• **READING PASSAGE**
---------------

So Jim’s used me three or four times, and almost used me in Avatar. I did two films for Franc Roddam, two films with Billy Friedkin, and there have been other people that I’ve worked for, of lesser note, that I’ve worked for a number of times. Nick Vallelonga’s a director in town I’ve worked for four times – I’ve always been proud of the fact that the directors have wanted to have me back.
Absolutely. For me, it’s always added a different level to a film, because if a director and an actor genuinely get along and choose to work together, it makes you feel more connected somehow, to the material itself…
Are you talking about from an actors’ standpoint, or an audience standpoint?
From an audience standpoint – as an outsider, I look on that, and if I can see things working together, it helps to connect me to the material as well…
Well I don’t think that I would’ve been as good in Aliens if I hadn’t been in The Terminator. In terms of the performance, it would’ve been maybe good, but not as good, and I wouldn’t have been as relaxed. I wouldn’t have been as free to maybe make some choices and take some chances.
Going on to Tombstone, I’ve never forgiven Val Kilmer for shooting you!
I wanted him to shoot me!
Is that right?
Well, I always thought Johnny Ringo had a little bit of a ‘suicide by police’ mentality. There’s a part in that movie, which I think is one of my greatest moments on film, and I don’t sit around and look for it, but whenever I see it, I always think, “Yeah, that’s what I was trying to do, and that’s what I got.”

---------------

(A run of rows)
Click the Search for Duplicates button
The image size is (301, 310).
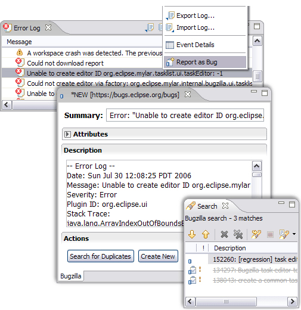[100, 256]
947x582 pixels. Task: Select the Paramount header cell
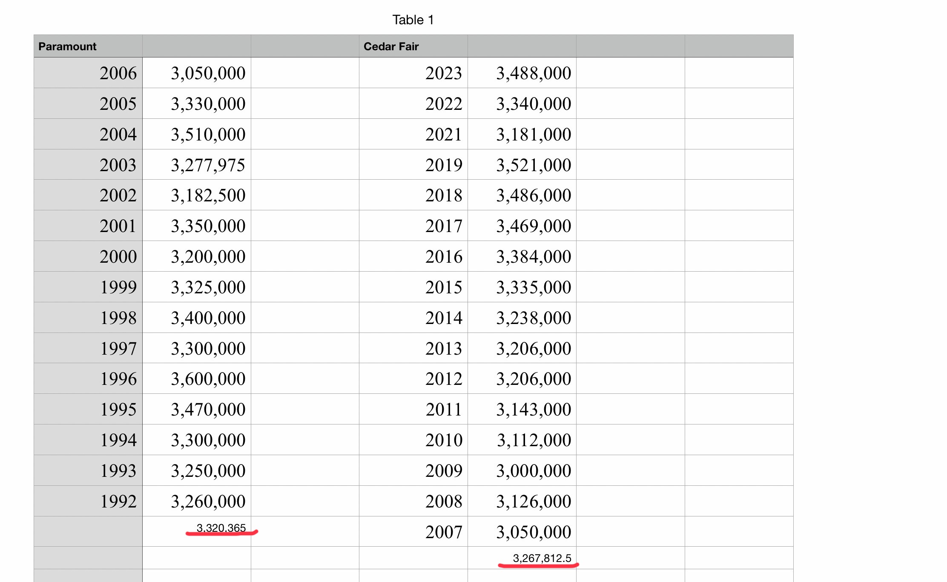[88, 46]
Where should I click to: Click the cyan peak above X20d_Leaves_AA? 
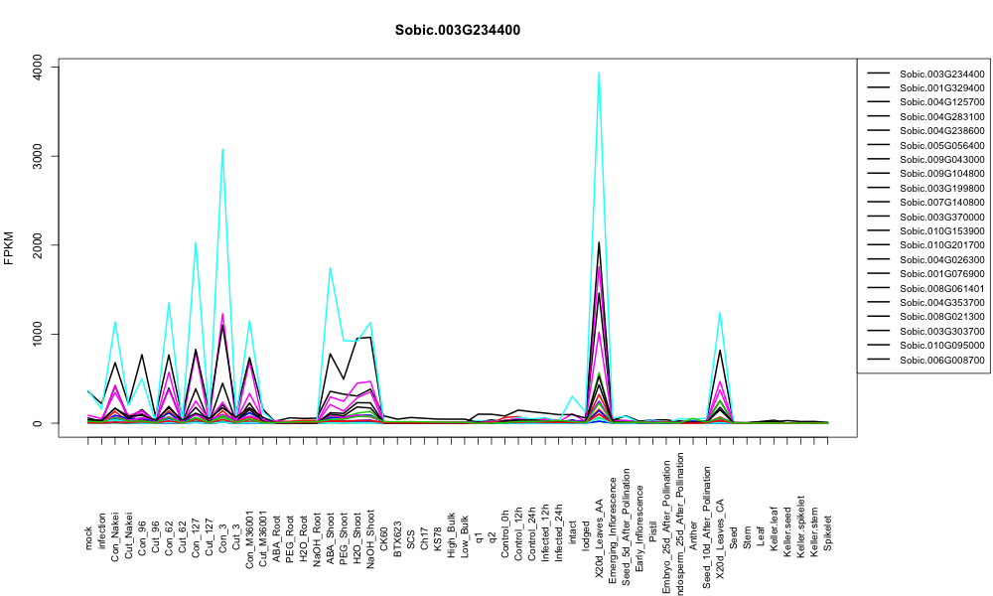[x=599, y=73]
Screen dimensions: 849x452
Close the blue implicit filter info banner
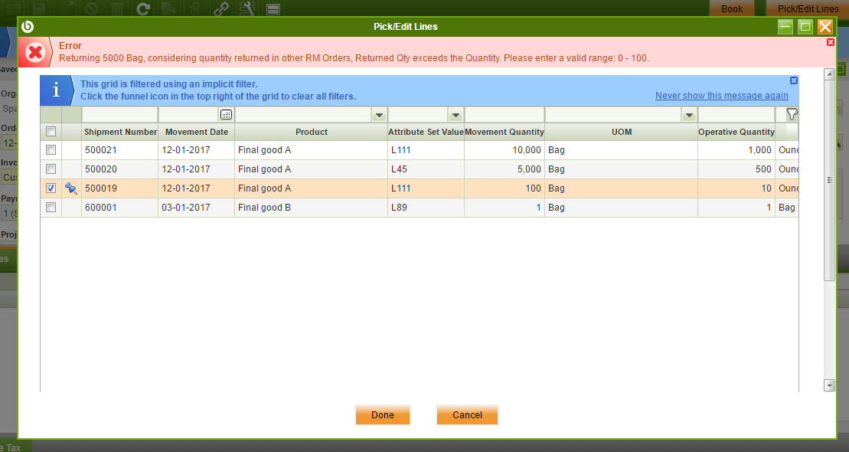(x=793, y=80)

---------------

• **REQUIREMENT 1**
In the interview excerpt, which film does the speaker say they would not have been as good in without having been in The Terminator?
• **REQUIREMENT 2**
Reproduce the interview excerpt from "Absolutely. For me, it’s" to "for shooting you!".
Rely only on the interview excerpt for what comes next.

• **RESPONSE 1**
Aliens.

• **RESPONSE 2**
Absolutely. For me, it’s always added a different level to a film, because if a director and an actor genuinely get along and choose to work together, it makes you feel more connected somehow, to the material itself…
Are you talking about from an actors’ standpoint, or an audience standpoint?
From an audience standpoint – as an outsider, I look on that, and if I can see things working together, it helps to connect me to the material as well…
Well I don’t think that I would’ve been as good in Aliens if I hadn’t been in The Terminator. In terms of the performance, it would’ve been maybe good, but not as good, and I wouldn’t have been as relaxed. I wouldn’t have been as free to maybe make some choices and take some chances.
Going on to Tombstone, I’ve never forgiven Val Kilmer for shooting you!